La justicia imperfecta en el camino hacia la paz

Foto: primiciadiario

Cindy Espitia Murcia@CindyEspitiaM

21 Mar 2016

Ante la eventual terminación del conflicto armado con las Farc, se ha planteado en la opinión pública un debate, realmente necesario, frente al límite de las concesiones que puede realizar el Estado en el propósito de armonizar la búsqueda de la paz con su obligación de garantizar la justicia.

Los opositores del proceso de paz han afirmado que el Estado no puede renunciar a su deber de investigar y encarcelar a cada uno de los responsables de cometer violaciones a los derechos humanos, porque de lo contrario se patrocinaría un contexto de impunidad y se invitaría a las personas a tomar las armas ya que, en todo caso y sin importar lo que hagan, recibirán un beneficio.

Esta posición resulta muy atractiva. Especialmente para una país como el nuestro que históricamente ha asociado la cárcel con la justicia e, incluso, ha desconocido la existencia de un conflicto armado, limitándolo exclusivamente a actos terroristas– concepto aún vacío de contenido e instrumentalizado por intereses políticos-.

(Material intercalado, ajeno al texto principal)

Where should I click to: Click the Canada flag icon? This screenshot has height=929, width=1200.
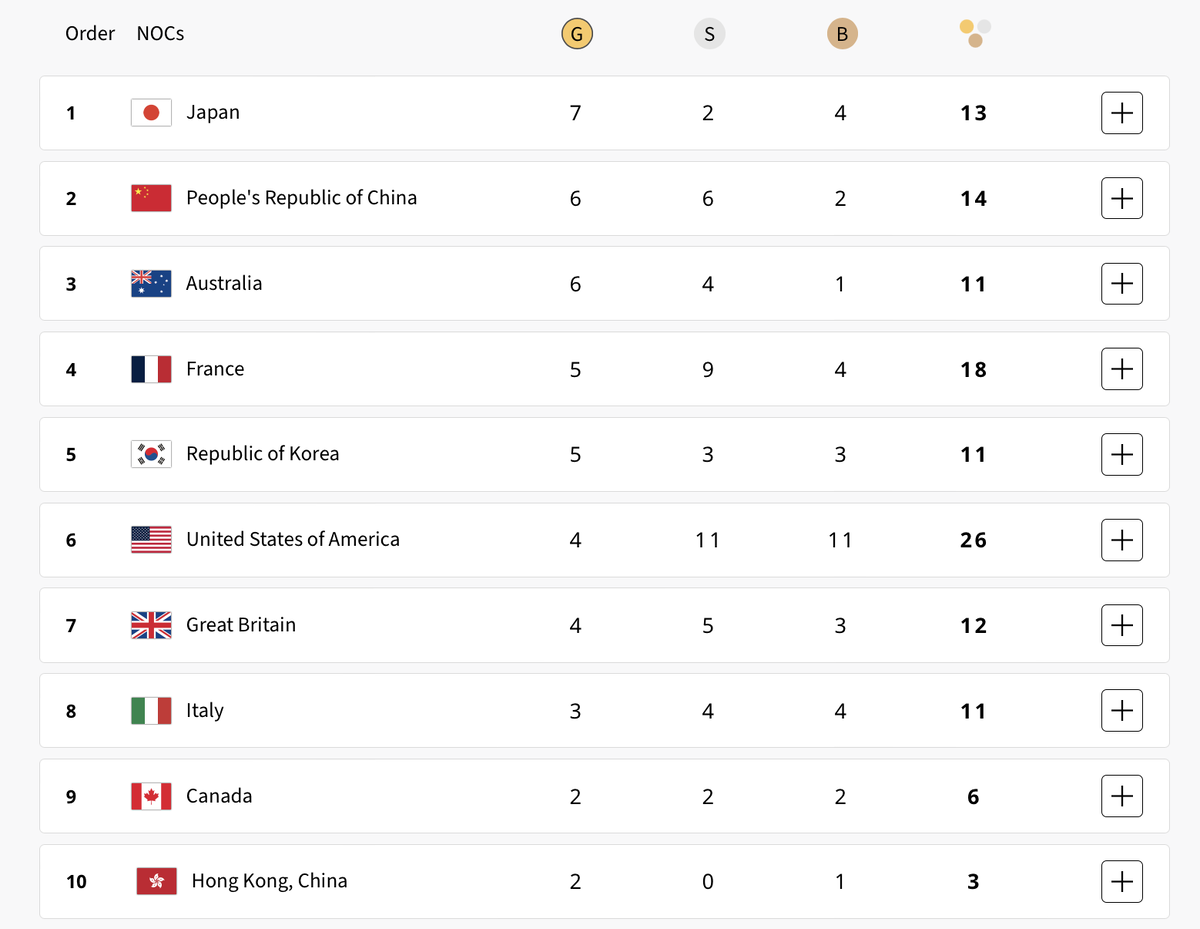(151, 797)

No obstante, más allá de lo políticamente correcta que suene, esta postura no tiene una aplicación práctica pues difícilmente puede utilizarse el mismo estándar de una situación tradicional – como lo es la comisión de un delito ordinario – a un contexto extraordinario en el que, por un lado, hay miles de víctimas y victimarios y, por el otro, hay un sistema judicial que por más que realice su mayor esfuerzo, no contará con la capacidad material para abordar caso a caso los delitos cometidos en la atrocidad de la guerra.

Vale la pena aclarar, que éste no es un problema propio de Colombia. Todos los países que han padecido un conflicto armado y han llegado a una solución negociada – como Irlanda del Norte, Sudáfrica, Sudán, Croacia, Camboya, Macedonia, entre otros – se han enfrentado a tal realidad.

Ahora bien, la experiencia de Colombia también ha demostrado que esta postura desborda la capacidad judicial y consolida un escenario de impunidad generalizada. Con la desmovilización de los paramilitares, en el Gobierno de Álvaro Uribe, se estaba ante el desafío de investigar a 4.490 personas por 427.628 delitos. El camino que se tomó fue investigar cada caso de forma aislada y juzgar y sancionar, con penas menores, a quienes entregaron las armas. Por supuesto, el resultado fue desalentador; al 2011, es decir 6 años después de promulgada la Ley de Justicia y Paz, sólo se habían emitido 10 sentencias.

En el 2012, al observar la inoperancia y falta de efectividad del paradigma, propuesto actualmente por la oposición, se implementó i) la metodología de investigación por patrones que no analiza los casos de forma aislada, sino que agrupa aquellos que compartan un modus operandi para, además de garantizar la justicia de una colectividad, develar la estructura y forma de operación de los grupos ilegales; ii) el mecanismo de selección y priorización de casos que busca  establecer criterios objetivos para escoger los casos que serán investigados y su orden de prioridad y iii) la persecución de los máximos responsables que, por lo tanto, no propenderá por juzgar a cada uno de los miembros de una estructura criminal, sino a aquellos que fungieron un papel determinante en la comisión de los delitos y cuya aprehensión es necesaria para evitar la continuidad de los ilícitos.

Bajo este paradigma – que es el propuesto para aplicarse en el proceso con las FARC – se han promulgado 29 sentencias en total, en las que se ha condenado a 117 postulados; identificado 18.990 hechos contra 20.614 víctimas; hallado 4.519 fosas y exhumando 5.817 cuerpos.

Esto no significa que el modelo de justicia transicional propuesto por el Gobierno en el marco de las negociaciones con las Farc ofrezca una justicia perfecta. Todo lo contrario, seleccionar y priorizar casos y perseguir a los máximos responsables, constituye per sé una imperfección connatural pero necesaria pues es el precio de caminar hacia la paz, principal garantía de no repetición, con el mayor grado de justicia posible.

E conclusión: Pretender perseguir a cada uno de los miembros de un grupo armado tras la finalización de un conflicto es un propósito loable pero inalcanzable. Aplicar esta postura desconoce la naturaleza de la realidad colombiana y no lleva más que a consolidar un verdadero escenario de impunidad extendida que, en palabras de la Corte Constitucional, “al buscar perseguir a todos, no se logra perseguir a nadie”.